ORB : Le Trésor s’est totalement mobilisé pour répondre à la crise du Covid-19. Nous avons été moteurs dans la conception et la mise en oeuvre des mesures de soutien à l’économie, comme le prêt garanti par l’État ou en faveur de nos exportateurs. Nous avons aussi été en première ligne pour mesurer l’impact de la crise sur notre économie et adapter notre réponse, notamment en élaborant dans l’urgence les simulations de prévision de croissance et de déficit des deux projets de loi de finances rectificatives. Les impacts de cette crise sont majeurs. Tous nos schémas classiques doivent être adaptés pour pouvoir faire face à ce choc et soutenir au mieux l’économie. Cela nous a demandé de la réactivité, de la capacité d’innovation et une force de travail conséquente, tout en réussissant à maintenir un collectif.

 

BD : Au plan européen, nous avons proposé la mise en place d’un fonds de relance financé par de la dette commune et qui viendrait compléter les mesures de 500 milliards d’euros déjà actées par l’Union européenne.
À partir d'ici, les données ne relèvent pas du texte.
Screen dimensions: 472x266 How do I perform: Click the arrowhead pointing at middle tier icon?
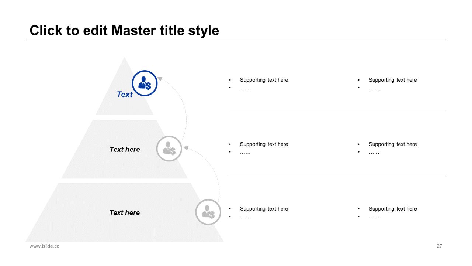click(x=186, y=148)
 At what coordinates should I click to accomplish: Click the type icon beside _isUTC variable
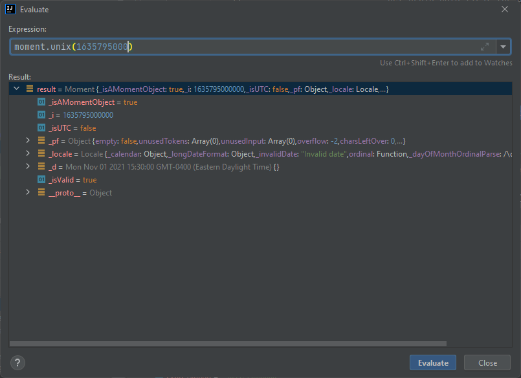[x=41, y=128]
Sur le plan international, nous avons été mobilisés pour soutenir nos entreprises exportatrices en lien avec Business France et Bpifrance. Dans ce contexte, notre réseau a joué un rôle clé pour comprendre ce qui se passe ailleurs, comparer les stratégies sanitaire et économique, identifier les risques à venir. Grâce à une forte mobilisation de la France, un moratoire historique sur les dettes des pays les plus pauvres a été proposé et accepté par le G20.

 

Quels enjeux pour l’économie française et pour l’Europe autres que la crise du Covid-19 continuent de subsister pour 2020 ?
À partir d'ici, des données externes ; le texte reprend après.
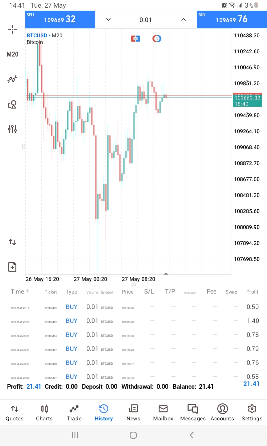The height and width of the screenshot is (446, 267).
Task: Open the Mailbox tab
Action: 163,413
ORB : Je ne pense pas que la question se pose en ces termes, et qu’il faille opposer les enjeux liés au Covid-19 et les autres. Nous ne sortirons de la crise du Covid-19 qu’en continuant à travailler sur les sujets de fond pour l’économie française. Cette crise montre à quel point nos sociétés sont fragiles face à des phénomènes imprévus. Il est donc indispensable d’augmenter la résilience de notre économie et d’anticiper les risques. Cette crise doit nous amener à accélérer plutôt que ralentir sur des sujets décisifs pour l’avenir de notre économie. Je pense à la transition écologique et énergétique, au renforcement de la construction européenne et de la coopération internationale.

 

BD : LBertrand Dumonte même raisonnement s’applique en matière de compétitivité. Il faudra la reconstruire. Nous allons devoir tirer les leçons de la crise, notamment en termes de dépendance et de résilience des chaînes de valeur.

Je vois deux actions à mener. Premièrement, il faudra s’appuyer sur ce que nous avons appris sur ce type de chocs, par exemple sur le rôle du numérique, pour réinventer notre industrie et faire redémarrer le mieux possible l’ensemble de l’économie, afin de limiter au maximum les effets du choc subi, notamment sur l’emploi et les compétences. Deuxièmement, il nous faudra être offensifs et organiser la reconquête de marchés dont les acteurs français ont dû se retirer du fait de la crise. Les pays qui prendront ces décisions avec le plus de discernement s’en tireront le mieux.

 

ORB : Enfin, je voudrais profiter de cette entretien pour féliciter et remercier tous les agents qui ont su se mobiliser en un temps record et parfaitement s’adapter pour apporter la réponse attendue de nous à la crise qui démarrait. Je sais que les conditions ont parfois été extrêmes, notamment en termes de délais mais tous, nous avons répondu présents. La qualité des propositions, l’efficacité de leur mise en place montrent la cohésion et la force de nos équipes. Nous pouvons en être fiers.

 

BD : La capacité des équipes à intégrer des problématiques qui jusque-là étaient inconnues est impressionnante ! Pondérer la réponse économique en fonction d’un choc sanitaire, ce n’est pas notre métier, tout était encore inconnu. Chaque jour, je crois que nous démontrons notre capacité à mener à bien cette mission.